At the onset of the dance, the movements were deliberate, slow and decisive. As the movements progressed, the movements became woven as dancers helped move the other. At moments, the choreography felt like a fight in a move scene, without the violence. And in the middle, the dancers used a large piece of cardboard to bring different colored sheer material dance to the light over their heads. It had an improvisatory feel to it because every performance with the sheer would be different based on a variety of factors – dancers height, size of the boards, material size, and speed of the “wind”. I managed to find some of the music on Soundcloud:
The evening progressed with the unexpected return of the Giordano Dance Company with Two Become Three, which was commissioned for the Chicago Dancing Festival. It was premiered on the first night of the festival, and the second time around was equally entertaining. The dance captured the spirit of relationships between a man and woman. By the end, the dance shows how men freak out at the appearance of a child whereas women gladly to embrace motherhood.
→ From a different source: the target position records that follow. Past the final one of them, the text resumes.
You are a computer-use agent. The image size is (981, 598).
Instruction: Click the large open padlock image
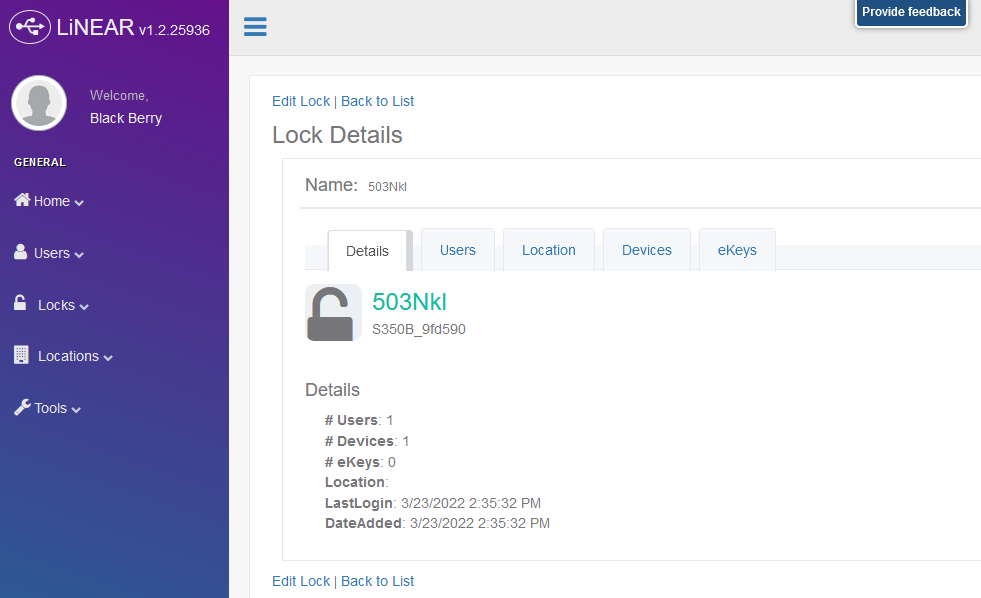pos(333,313)
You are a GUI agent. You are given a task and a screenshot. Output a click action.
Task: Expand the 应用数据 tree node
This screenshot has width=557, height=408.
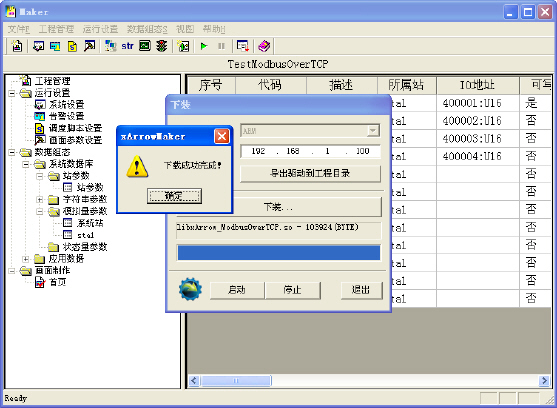[26, 259]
The San Francisco Ballet brought to life the Pas de deux from Tchaikovsky’s Sleeping Beauty. After a brief intermission, Afternoon of a Faun performed by the Pacific Northwest Ballet. On this night, members danced the choreography by Jerome Robbins. The music was set to the Debussy’s Prélude à l’après-midi d’un faune, which was originally choreographed by Vaslav Nijinsky in 1912 (the version I thought I was would see this evening). The Robbins version has a different plotline:
The scene takes place in an empty ballet studio, the long mirror in which all dancers watch themselves being the fourth wall of stage convention – the audience. The Nymph and Faun are dancers who meet there by chance, and were it not that they are more absorbed in their own images in the mirror than in the reality of their intimate physical contact as they dance together, a romance might have ensued. Robbins is saying something fundamental about the essential narcissism of dancers. (Source: ABT.org)
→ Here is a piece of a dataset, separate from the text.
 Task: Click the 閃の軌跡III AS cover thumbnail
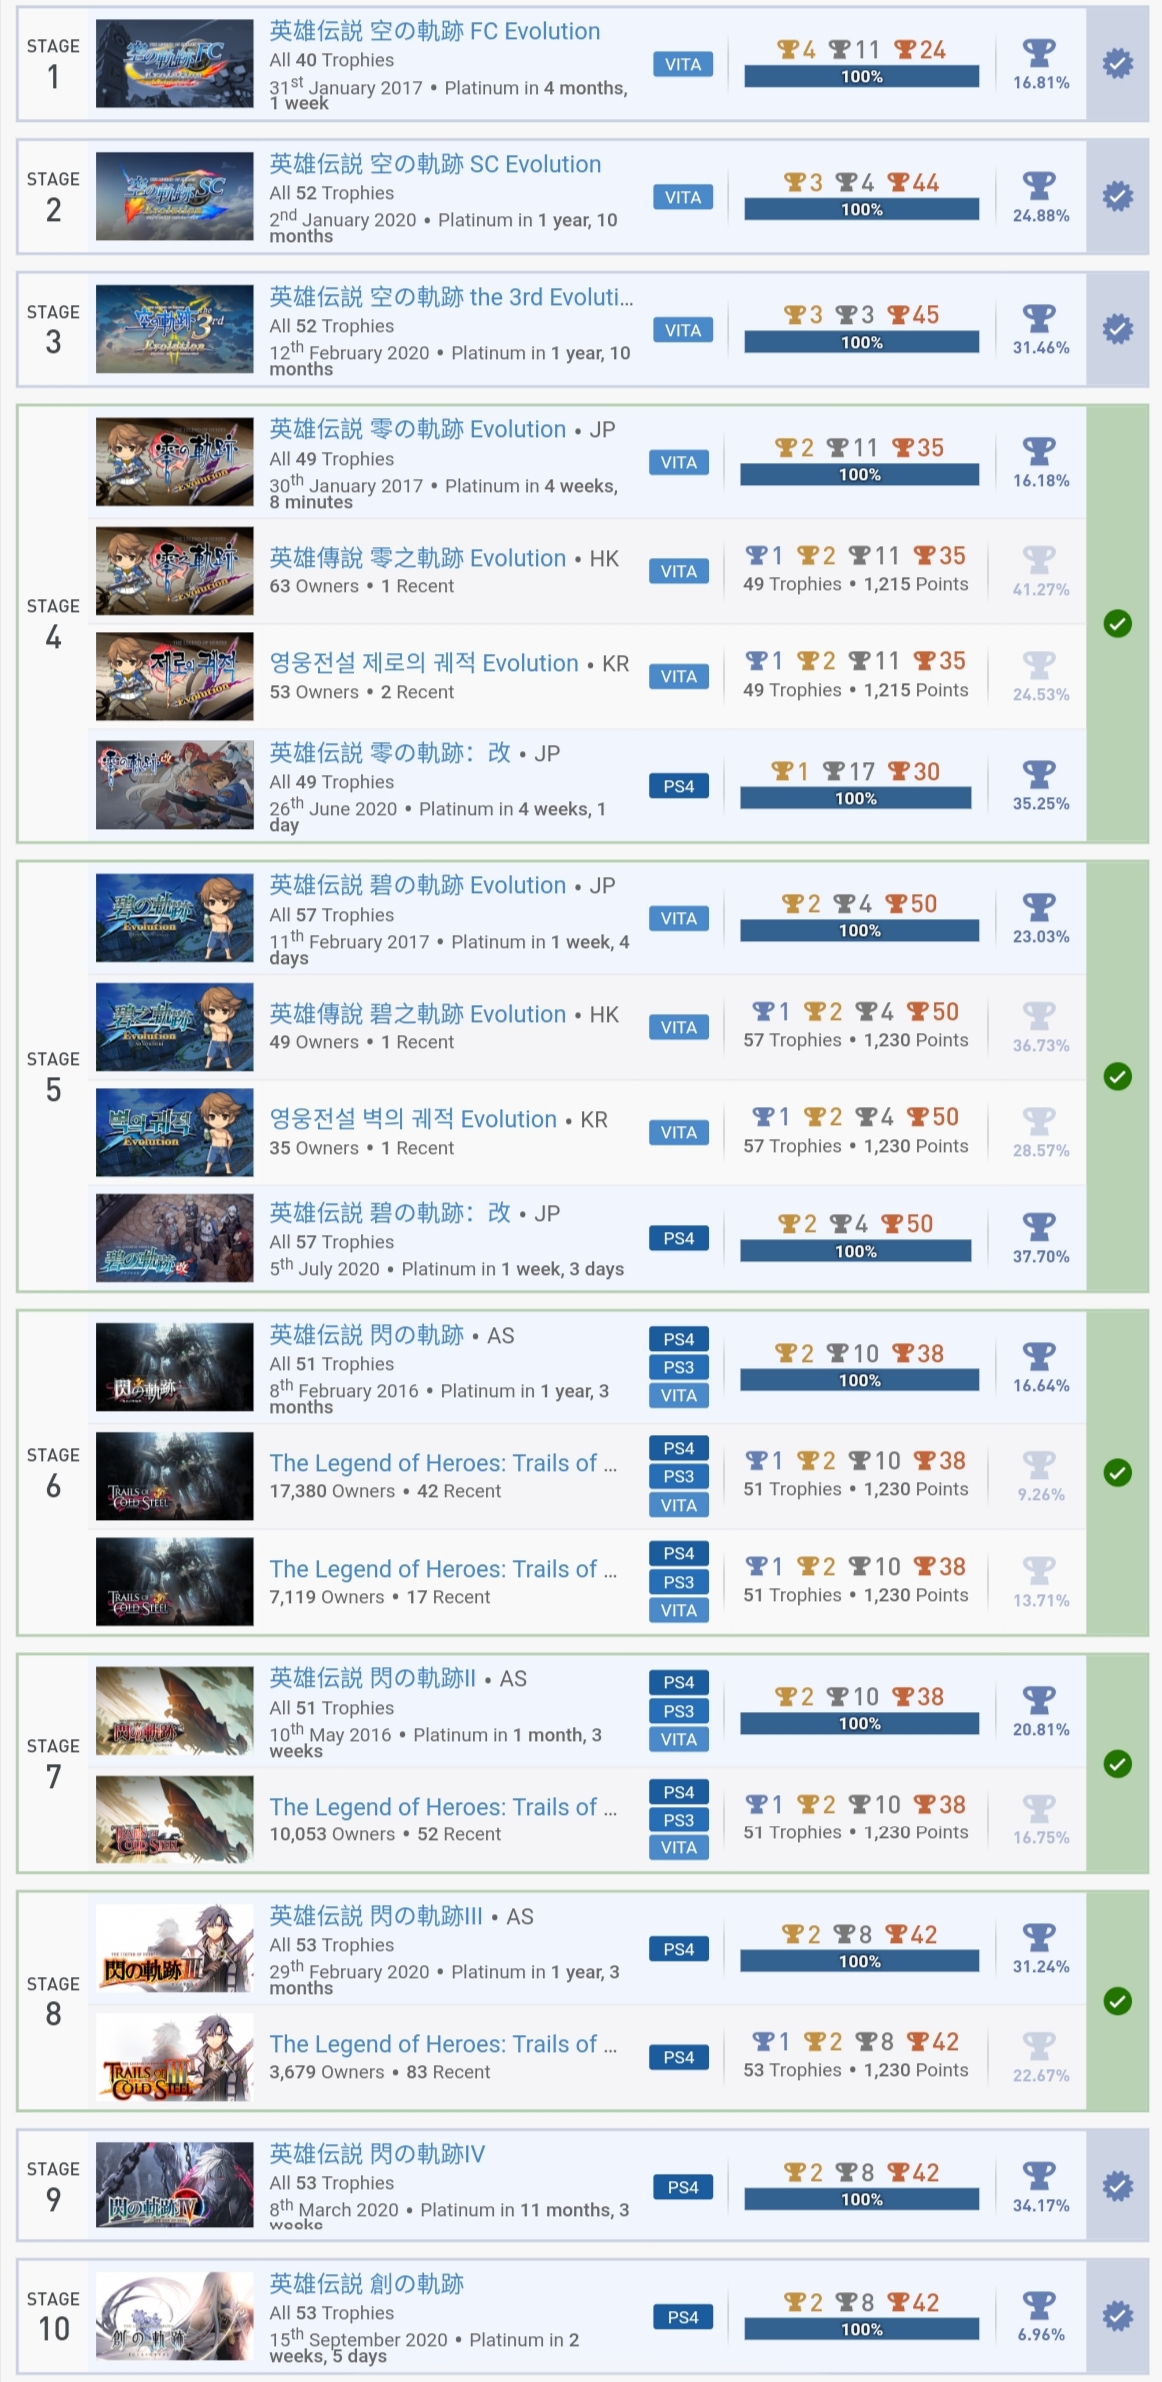pyautogui.click(x=175, y=1949)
The concluding dance of the night, and perhaps the most dramatic dance of the festival, was Chronicle performed by the Martha Graham Dance Company. Set to the music by Wallingford Riegger, Graham choreographed this work in response to the rise of fascism in Europe during the mid-1930s. The story is told from the perspective of women. No male dancers are included in this ensemble.
Split into three movements, the choreography is dark and seemed to forecast the bloodshed that was to occur in the coming years. The militarism in the movements and the evocative character of the dance touched on the madness behind conformity. All movements were impressive and impactful in their own way, but the first section stuck in my mind. The costume was more than a drape or layer of clothing from waste down. No, the wrapped skirt around the soloist was woven into the drama to illustrate the splattering of crimson blood. The dance in its entirety was a brew of sheer rebellion, directed at the sad, conquering nature of man.
All in all, the evening showcased talent from both sides of the country and brought together companies from east and west with Chicago serving as the bridge between all facets of classic ballet and contemporary dance.